You wake up to the sound of water dripping from the ceiling. It is dark around you except for the light from a distant candle. You walk towards the light, but you are blocked by some wooden planks. Suddenly you have a blade materialize onto your wrist and you can destroy the boards and move into a larger area with portals all around. This is our early access review for Wrath: Aeon of Ruin.
From Developer KillPixel and Publisher 3D Realms comes a new take on a classic genre and released on a modified version of the Quake engine, Wrath: Aeon of Ruin. At the time of this review, the game is on Steam but is still in early access, and it doesn’t include everything that is supposed to be released with the game yet. We will talk about what has been encountered so far to date.
When you think about the Quake engine from the 90s you think about a few different games, most notably Quake, Doom, and Duke Nukem. Personally, I always liked Duke Nukem better and it felt a little more my style than the other games from the 90s.
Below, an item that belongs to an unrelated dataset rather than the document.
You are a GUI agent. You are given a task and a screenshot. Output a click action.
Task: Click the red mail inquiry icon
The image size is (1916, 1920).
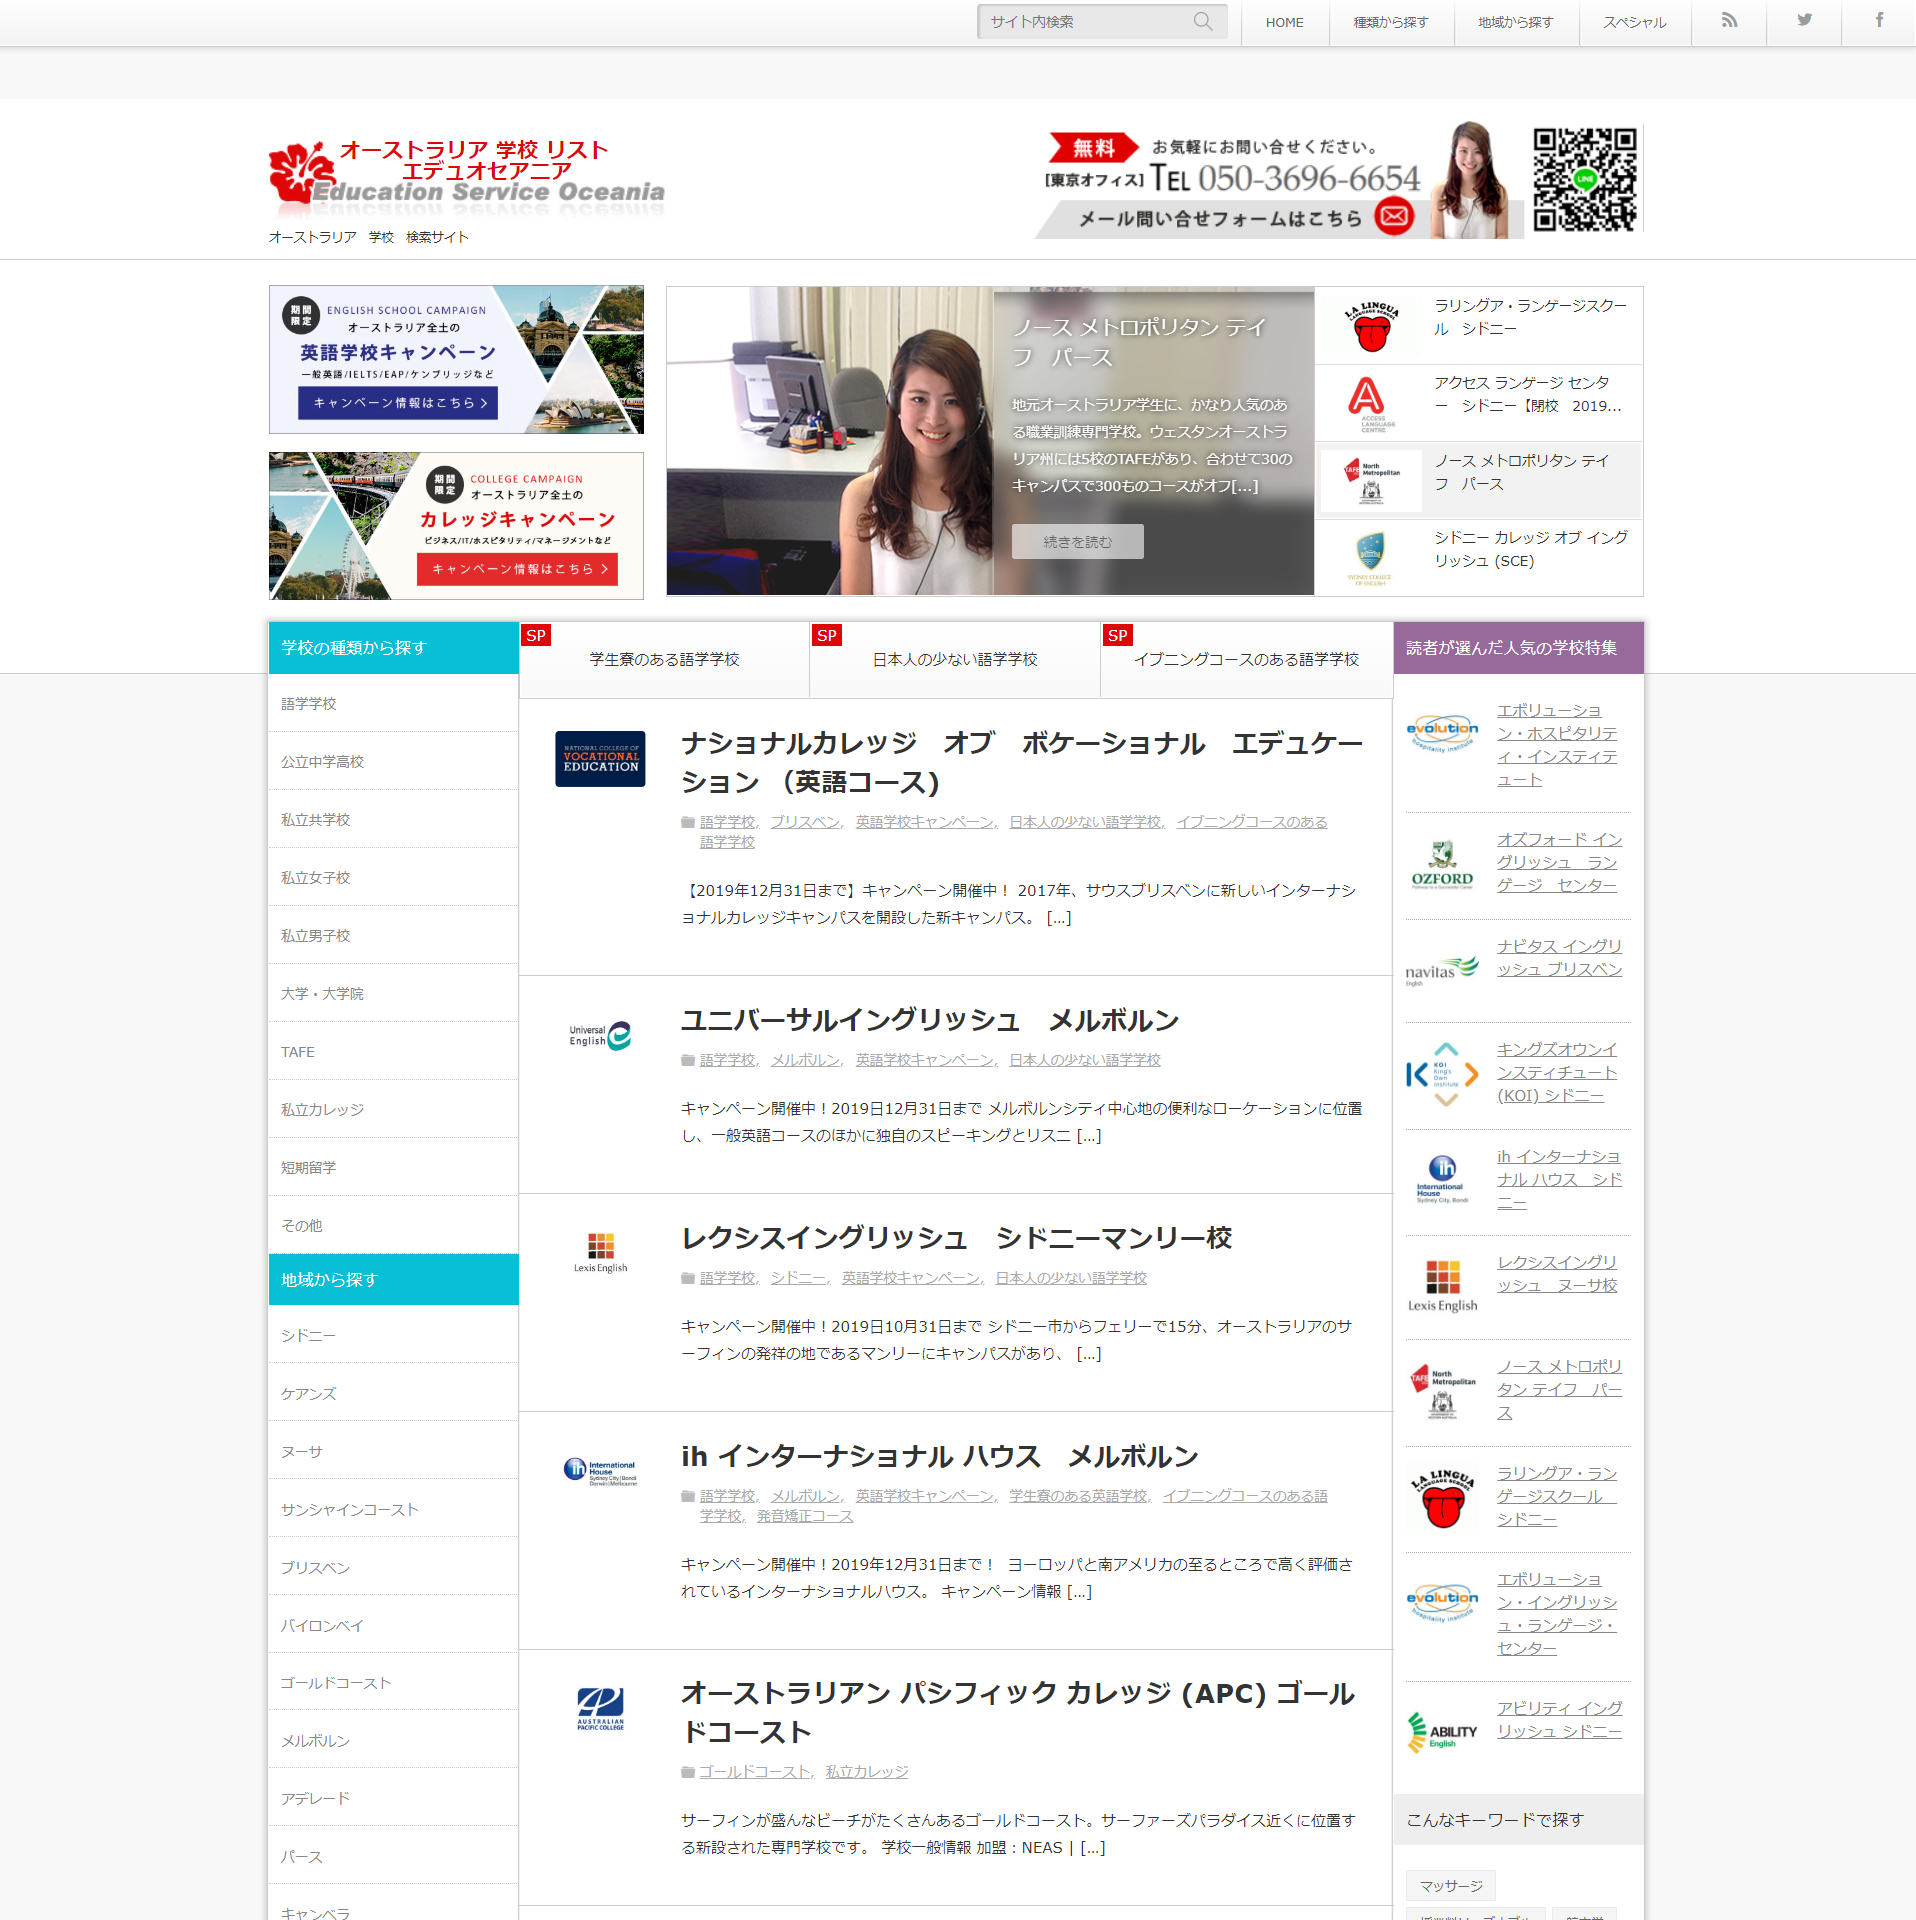(1394, 217)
In this game, you take on the role of Outlander as he comes to this dying world to hunt down and destroy the remaining Guardians of the Old World. Your weapons will meet with your enemies and soon chaos will ensue as you hack, slash, and blow them apart. This is about as much as you can look forward to though. The game has no discernable story in early access, but they plan to add story and plot elements after launch. For me, the story is key to a game like this. Without a story, it is just an exercise in how good your aim is.
There are limits to what is included in this version of the game, with only the first full hub world, two levels of the second world, eight out of the fifteen plus enemies and more. Out of the nine total weapons that will be in-game, you will have access to five during this period, and you also have some limited access to leveling up your character through the artifact system. You can equip skills to use while you are playing which benefits your character as you progress throughout the game.
So far, you are on your own as far as knowing where to go within the game. There are portals all around that will take you into different areas of the level you are playing. You know that you have completed the first level when you obtain your first artifact, but beyond that, there are a lot of different ways you can play Wrath. I will say this though, even without the story, the amount of gibs you will get is fun enough to keep you playing. I will give the game another go once it releases so that I can try it out with the story elements.
Note: Our copy was reviewed on the PC with a code provided by PR.